Blue Plaque For Poet Stevie Smith
Florence Margaret Smith (1902 – 1971), otherwise known as Stevie, one of the 20th century’s most distinctive and original poets, was commemorated with an English Heritage Blue Plaque on 16 September at 1 Avondale Road, Palmers Green, N13, London, where she lived for much of her life, from 1906 to 1971. It was while she lived at this address, for a remarkable 65 years, that she produced a consistently personal and innovative body of work that enjoyed much public popularity. The Blue Plaque will be unveiled by the Poet Laureate, Andrew Motion.
Stevie was born in Hull in 1902, but moved to Palmers Green with her mother, Ethel, and Aunt Madge, when she was four. Stevie saw very little of her father, Charles Smith, and regarded him with distain. When Stevie was five, she developed turberculous peritonitis and was sent to a sanatorium where she remained on and off for several years. Death began to fascinate and horrify the youngster in equal measure, and the subject reoccurs in much of her poetry. Stevie was devastated by her mother’s death when she was 16. However, her Aunt Madge, who Stevie called “the lion of Hull”, a sensible no-nonsense woman who found her niece’s early poetry “unnecessary”, took care of the teenager.

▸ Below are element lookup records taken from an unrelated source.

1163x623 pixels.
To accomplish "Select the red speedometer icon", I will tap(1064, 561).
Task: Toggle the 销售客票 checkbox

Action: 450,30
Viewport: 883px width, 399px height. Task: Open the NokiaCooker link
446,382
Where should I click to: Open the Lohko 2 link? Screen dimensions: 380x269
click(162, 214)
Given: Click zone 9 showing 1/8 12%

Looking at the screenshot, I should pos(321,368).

After leaving school at 16, Stevie began work as a personal secretary at a publishing company, a job that she retained for over 30 years. Although she found it rather tedious, it allowed her time to write. Her first novel, the autobiographical, “Notes on Yellow Paper” (1936), was typed on the firm’s copying paper. Stevie enjoyed immediate success with it, and similar, very personal works followed, including “Over the Frontier” (1936), and “The Holiday” (1949). She quickly acquired a group of literary friends, but remained living with her aunt in Palmers Green.

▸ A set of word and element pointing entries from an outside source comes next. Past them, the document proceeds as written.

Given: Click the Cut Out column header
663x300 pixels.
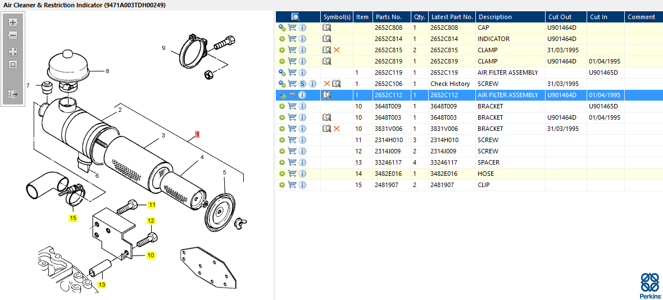Looking at the screenshot, I should click(x=560, y=17).
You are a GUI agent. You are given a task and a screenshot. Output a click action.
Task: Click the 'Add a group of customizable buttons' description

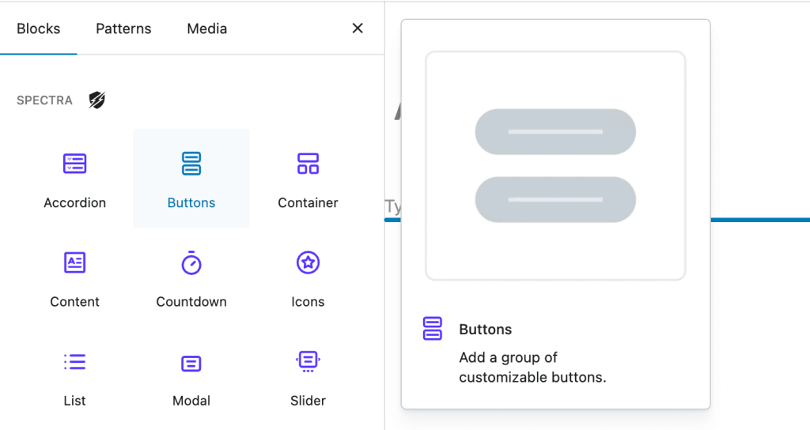532,368
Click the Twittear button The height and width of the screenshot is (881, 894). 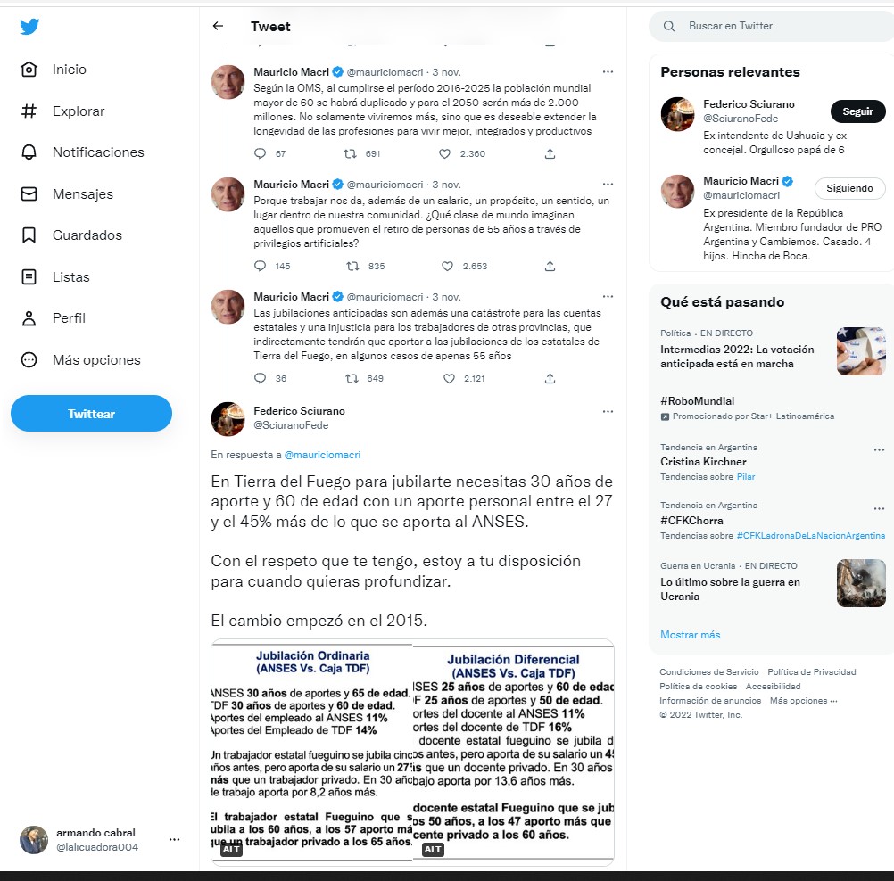click(x=91, y=413)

It was, however, her poetry that propelled Stevie to the height of her fame, and for which she is best remembered. Her first book of poems, “A Good Time was had by All” was published in 1937, followed by “Tender Only to One” (1938), “Mother, What is Man?” (1942), and “Harold’s Leap” (1950). Despite a period of mental instability in the 1950s, during which she retired from her job, she managed to produce her most creative and memorable work, “Not Waving But Drowning”, in 1957.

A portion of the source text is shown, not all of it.